# [SOURCE TEXT]
---------------

Expanding & Empowering
Northwest Minnesota Foundation joins the Initiators Fellowship, expanding support for social entrepreneurs to 53 Minnesota counties and six tribal nations.
By Bob McClintick | Photography by Michael Schoenecker
When Rachel Stone applied for the Initiators Fellowship back in 2019, the founder of P’s & Q’s Etiquette, which serves Moorhead-area students, had her doubts that she had the stamina—and the right stuff—for an intensive two-year social enterprise program.
Fast forward, and the 2020-2021 Fellow will tell you that mustering the courage to apply was the best thing she could have done for her and the elementary, middle and high school students she guides in leadership skills, resilience, goal-setting and conflict resolution.
“The Initiators Fellowship program has been amazing,” Stone said. “Whatever you think you lack, they are here to support you. The training, the activities, the cohort, the people that surround you … for a long time I felt like I was alone out here. But I feel such support having this program, and I know that this is exactly what I needed.”
Stone and her six peers are in the final year of the 2020-2021 Fellowship, which currently includes the regions served by three Minnesota Initiative Foundation: the Initiative Foundation in Central Minnesota, Southwest Initiative Foundation and West Central Initiative. The Initiators Fellowship Program is an innovative leadership development opportunity that provides two years of intensive mentorship, cohort learning and a $30,000 annual stipend to promising entrepreneurs who are on a mission to solve social challenges through the marketplace.
As Stone and her cohort move toward completion of the program, the Initiative Foundation and its partners are ramping up recruitment efforts for the 2022-2023 cohort, which will expand to the Northwest Minnesota Foundation region.
“We are excited to bring this unique opportunity to Northwest Minnesota,” said Michael Neusser, vice president for operations at the Northwest Minnesota Foundation. “We know our region has many social entrepreneurs working to make a difference in our communities, and this is just one more way that we’re able to support them in that mission.”
The expansion allows the program to serve eight Fellows—two from each region—drawn from an area that includes 53 counties and six tribal nations, or a full two-thirds of Greater Minnesota.
“It’s my hope—and a broadly shared dream—that 10 years from now, in 2030, we will look back across the 2020 to 2030 timeframe and celebrate five groups of successful and diverse social entrepreneurs,” said Rick Bauerly, a trustee of the Initiative Foundation and founder and CEO of Granite Partners, a St. Cloud private investment and holding company that has invested more than $4 million in direct financial support and stock donations in support of the Fellowship. The program also is supported by a seven-year, $1.4 million investment from the Bush Foundation and ongoing support from Sourcewell, a key Central Minnesota partner of the Initiative Foundation.
Bringing new purpose-driven businesses, revenue-generating nonprofits or social benefit corporations to Greater Minnesota is just part of the program, said Chris Fastner, program manager for the Initiators Fellowship, which launched in the Initiative Foundation region in 2016. “The other part of it is to develop these Fellows as leaders in rural and Greater Minnesota so they can continue to make a difference. We feel that the right individual, supported at the right time and in the right way, can have an outsized impact on their Greater Minnesota community.”

---------------

# [WHAT IS ASKED]
1. Rewrite the paragraph of the Initiators Fellowship article beginning "Stone and her six peers" as a short bulleted list that keeps its main facts.
2. In the Initiators Fellowship article, how many Fellows will the expansion allow the program to serve?
3. Decide whether each statement agrees with the Initiators Fellowship article. Answer yes or no for each, quoting the deciding words.
(a) Granite Partners is based in St. Cloud.
(b) The Bush Foundation made a five-year investment in the program.
(c) The Initiators Fellowship launched in the Initiative Foundation region in 2019.
The data after this plays no part in the work.

# [ROWS]
---------------

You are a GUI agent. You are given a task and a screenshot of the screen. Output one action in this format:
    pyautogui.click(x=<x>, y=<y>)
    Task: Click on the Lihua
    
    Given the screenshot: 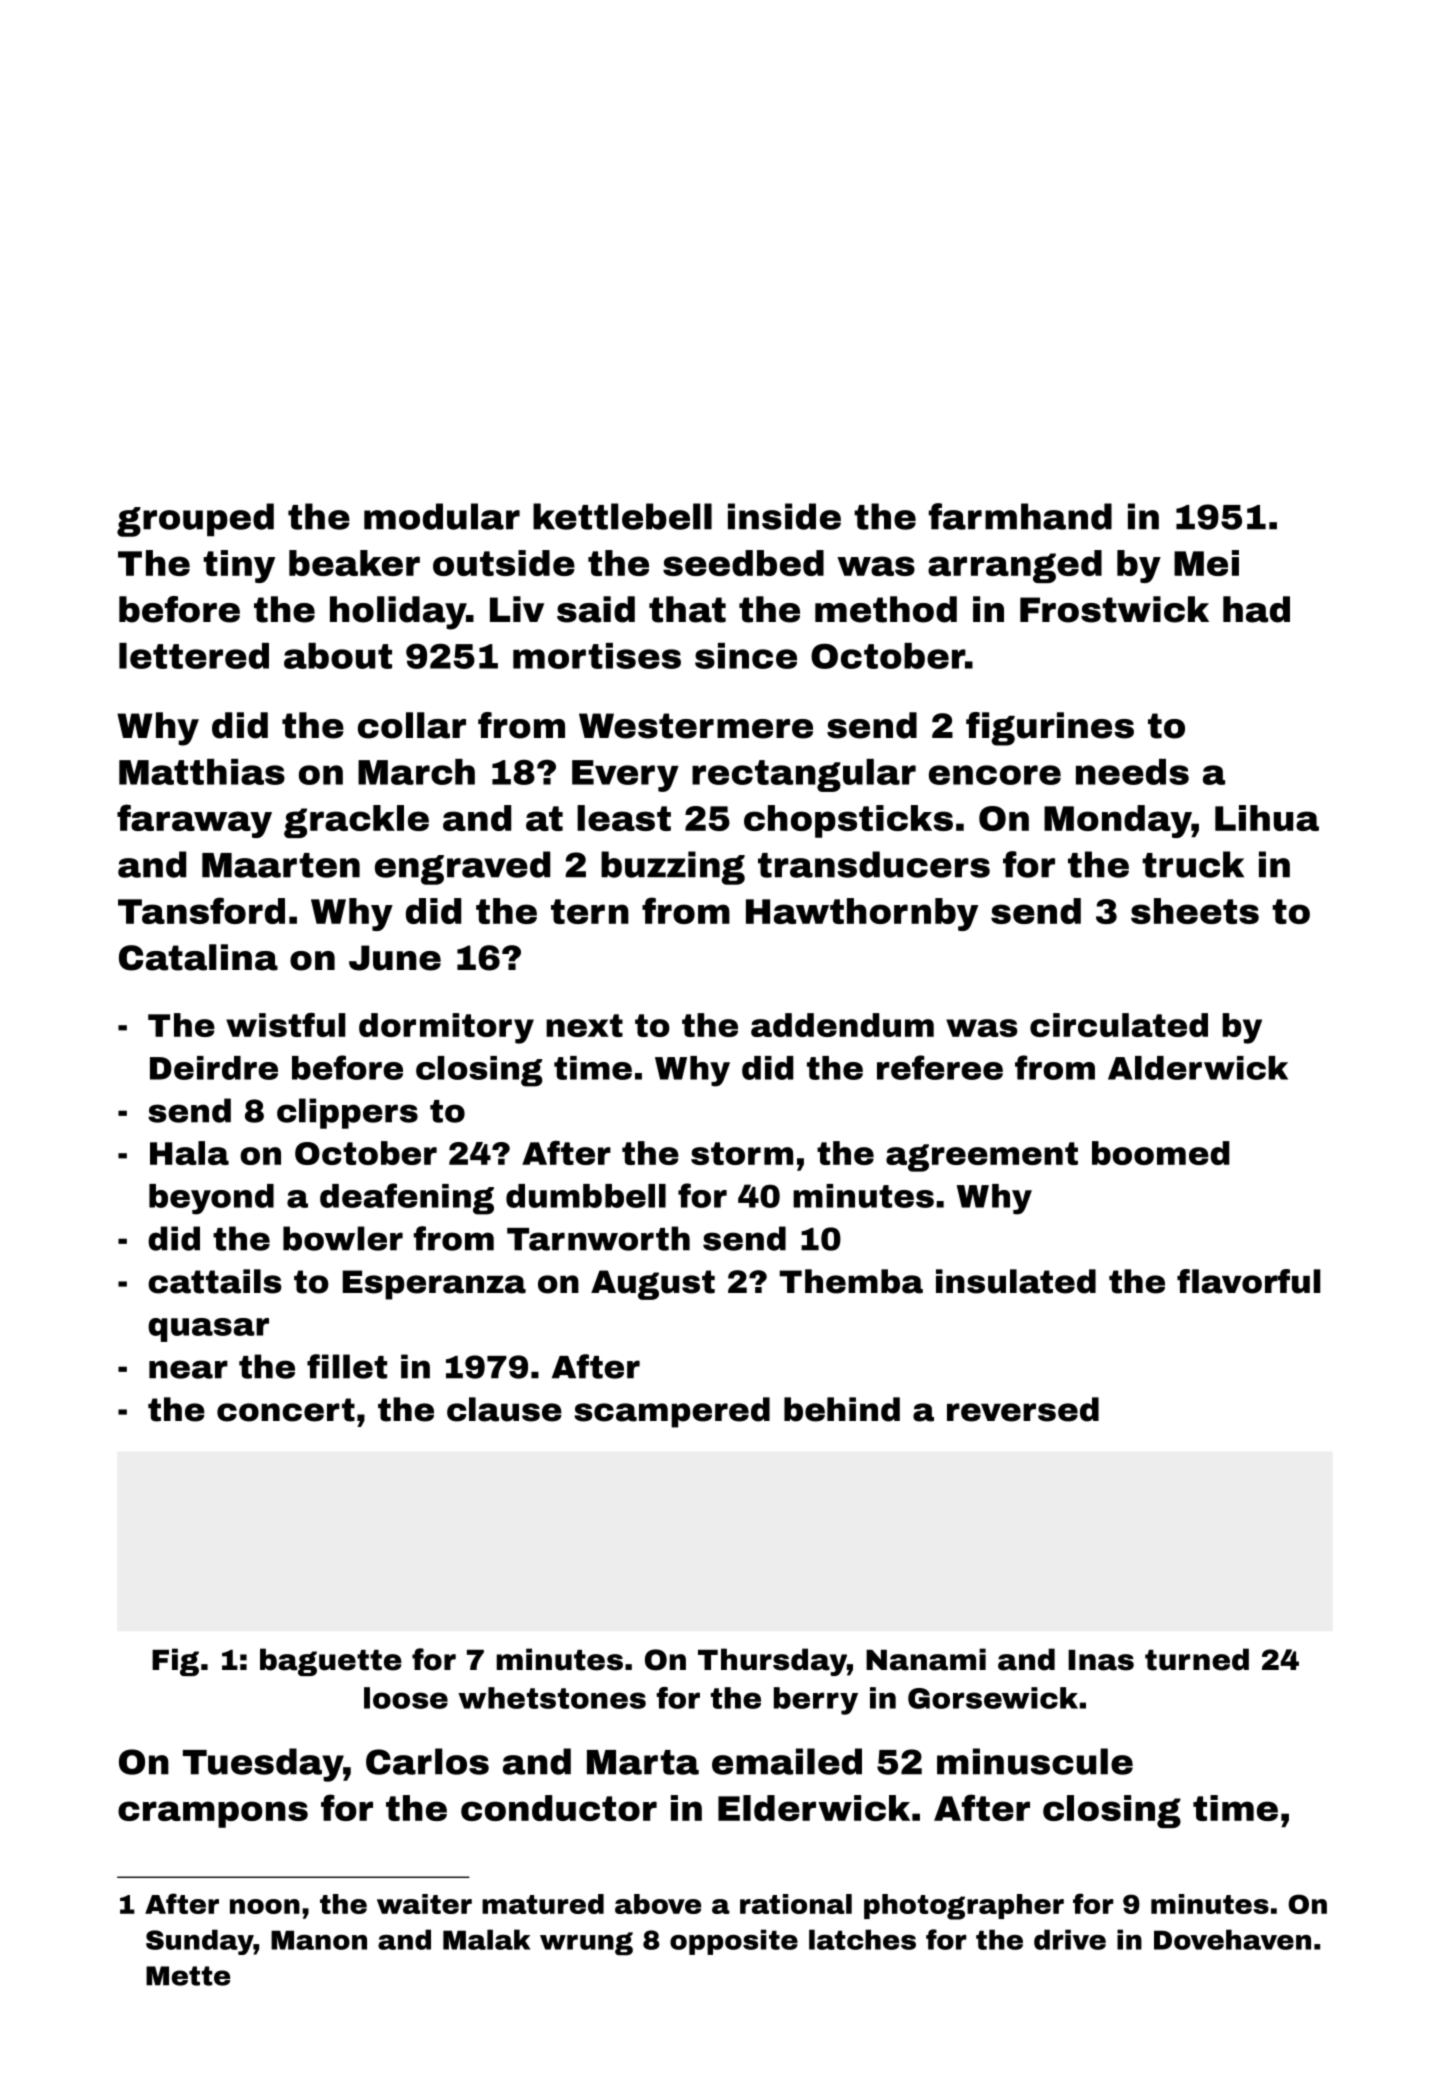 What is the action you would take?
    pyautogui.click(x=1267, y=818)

---------------

# [RESULTS OF THE TASKS]
1.
- Stone and six peers are in the final year of the 2020-2021 Fellowship.
- The Fellowship currently covers the regions of three Minnesota Initiative Foundations: the Initiative Foundation in Central Minnesota, Southwest Initiative Foundation and West Central Initiative.
- It is a leadership development program for promising entrepreneurs who aim to solve social challenges through the marketplace.
- Fellows receive two years of intensive mentorship, cohort learning and a $30,000 annual stipend.

2. Eight Fellows, two from each region.

3.
(a) Yes: "a St. Cloud private investment and holding company"
(b) No: "a seven-year, $1.4 million investment from the Bush Foundation"
(c) No: "which launched in the Initiative Foundation region in 2016"